_Dataset records_.
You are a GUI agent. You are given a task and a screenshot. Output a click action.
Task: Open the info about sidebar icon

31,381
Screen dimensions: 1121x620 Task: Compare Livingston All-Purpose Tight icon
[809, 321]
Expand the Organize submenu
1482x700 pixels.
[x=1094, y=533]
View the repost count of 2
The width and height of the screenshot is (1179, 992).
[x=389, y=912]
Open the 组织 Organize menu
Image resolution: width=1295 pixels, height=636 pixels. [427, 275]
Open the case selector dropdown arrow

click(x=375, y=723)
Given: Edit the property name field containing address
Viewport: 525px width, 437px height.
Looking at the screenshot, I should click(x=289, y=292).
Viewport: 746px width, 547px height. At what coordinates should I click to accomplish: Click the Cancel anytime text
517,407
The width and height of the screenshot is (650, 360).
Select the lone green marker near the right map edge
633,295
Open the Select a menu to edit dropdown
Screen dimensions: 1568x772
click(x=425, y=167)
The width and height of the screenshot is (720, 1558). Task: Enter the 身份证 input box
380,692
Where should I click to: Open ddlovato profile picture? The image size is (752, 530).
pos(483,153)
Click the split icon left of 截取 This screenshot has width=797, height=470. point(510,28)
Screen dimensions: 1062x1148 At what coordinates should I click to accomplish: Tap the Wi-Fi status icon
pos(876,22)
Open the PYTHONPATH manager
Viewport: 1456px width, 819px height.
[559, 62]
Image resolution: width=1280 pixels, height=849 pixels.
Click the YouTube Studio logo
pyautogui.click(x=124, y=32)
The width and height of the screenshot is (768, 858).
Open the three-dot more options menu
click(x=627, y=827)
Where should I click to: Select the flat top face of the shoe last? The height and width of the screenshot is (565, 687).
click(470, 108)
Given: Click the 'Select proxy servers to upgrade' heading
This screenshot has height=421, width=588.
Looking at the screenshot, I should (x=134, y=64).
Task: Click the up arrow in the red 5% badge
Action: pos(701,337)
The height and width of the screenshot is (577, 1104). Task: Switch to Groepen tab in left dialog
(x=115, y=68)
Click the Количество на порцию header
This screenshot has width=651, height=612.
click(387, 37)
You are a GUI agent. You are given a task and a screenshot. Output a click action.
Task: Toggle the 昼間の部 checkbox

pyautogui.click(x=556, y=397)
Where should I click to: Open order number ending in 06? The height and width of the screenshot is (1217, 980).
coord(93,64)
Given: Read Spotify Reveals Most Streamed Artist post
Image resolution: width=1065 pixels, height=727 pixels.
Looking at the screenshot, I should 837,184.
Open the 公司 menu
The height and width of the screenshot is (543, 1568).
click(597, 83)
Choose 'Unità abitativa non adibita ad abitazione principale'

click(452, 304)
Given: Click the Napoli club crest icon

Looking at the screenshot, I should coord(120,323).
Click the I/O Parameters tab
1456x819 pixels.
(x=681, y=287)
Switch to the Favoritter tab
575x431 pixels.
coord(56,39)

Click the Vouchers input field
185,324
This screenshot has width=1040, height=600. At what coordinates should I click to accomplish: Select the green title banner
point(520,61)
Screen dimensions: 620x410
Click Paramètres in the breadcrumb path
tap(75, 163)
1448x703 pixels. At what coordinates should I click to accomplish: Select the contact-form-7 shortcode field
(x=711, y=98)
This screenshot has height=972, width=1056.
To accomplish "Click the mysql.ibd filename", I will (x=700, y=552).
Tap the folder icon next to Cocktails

_Task instructions_.
Please write out each line of the listing above exactly.

_Task solution_.
You are a GUI agent. You are given a task and a screenshot. Output a click action.
Task: Open the info about sidebar icon

31,381
Screen dimensions: 1121x620 Task: Compare Livingston All-Purpose Tight icon
[809, 321]
Expand the Organize submenu
1482x700 pixels.
[x=1094, y=533]
View the repost count of 2
The width and height of the screenshot is (1179, 992).
[x=389, y=912]
Open the 组织 Organize menu
Image resolution: width=1295 pixels, height=636 pixels. [427, 275]
Open the case selector dropdown arrow

click(x=375, y=723)
Given: Edit the property name field containing address
Viewport: 525px width, 437px height.
Looking at the screenshot, I should click(x=289, y=292).
Viewport: 746px width, 547px height. At what coordinates should I click to accomplish: Click the Cancel anytime text
517,407
The width and height of the screenshot is (650, 360).
Select the lone green marker near the right map edge
633,295
Open the Select a menu to edit dropdown
Screen dimensions: 1568x772
click(x=425, y=167)
The width and height of the screenshot is (720, 1558). Task: Enter the 身份证 input box
380,692
Where should I click to: Open ddlovato profile picture? The image size is (752, 530).
pos(483,153)
Click the split icon left of 截取 This screenshot has width=797, height=470. point(510,28)
Screen dimensions: 1062x1148 At what coordinates should I click to accomplish: Tap the Wi-Fi status icon
pos(876,22)
Open the PYTHONPATH manager
Viewport: 1456px width, 819px height.
[559, 62]
Image resolution: width=1280 pixels, height=849 pixels.
Click the YouTube Studio logo
pyautogui.click(x=124, y=32)
The width and height of the screenshot is (768, 858).
Open the three-dot more options menu
click(x=627, y=827)
Where should I click to: Select the flat top face of the shoe last? The height and width of the screenshot is (565, 687).
click(470, 108)
Given: Click the 'Select proxy servers to upgrade' heading
This screenshot has height=421, width=588.
Looking at the screenshot, I should (x=134, y=64).
Task: Click the up arrow in the red 5% badge
Action: pos(701,337)
The height and width of the screenshot is (577, 1104). Task: Switch to Groepen tab in left dialog
(x=115, y=68)
Click the Количество на порцию header
This screenshot has width=651, height=612.
click(387, 37)
You are a GUI agent. You are given a task and a screenshot. Output a click action.
Task: Toggle the 昼間の部 checkbox

pyautogui.click(x=556, y=397)
Where should I click to: Open order number ending in 06? The height and width of the screenshot is (1217, 980).
coord(93,64)
Given: Read Spotify Reveals Most Streamed Artist post
Image resolution: width=1065 pixels, height=727 pixels.
Looking at the screenshot, I should 837,184.
Open the 公司 menu
The height and width of the screenshot is (543, 1568).
click(597, 83)
Choose 'Unità abitativa non adibita ad abitazione principale'

click(452, 304)
Given: Click the Napoli club crest icon

Looking at the screenshot, I should coord(120,323).
Click the I/O Parameters tab
1456x819 pixels.
(x=681, y=287)
Switch to the Favoritter tab
575x431 pixels.
coord(56,39)

Click the Vouchers input field
185,324
This screenshot has width=1040, height=600. At what coordinates should I click to accomplish: Select the green title banner
point(520,61)
Screen dimensions: 620x410
Click Paramètres in the breadcrumb path
tap(75, 163)
1448x703 pixels. At what coordinates should I click to accomplish: Select the contact-form-7 shortcode field
(x=711, y=98)
This screenshot has height=972, width=1056.
To accomplish "Click the mysql.ibd filename", I will (x=700, y=552).
Tap the folder icon next to Cocktails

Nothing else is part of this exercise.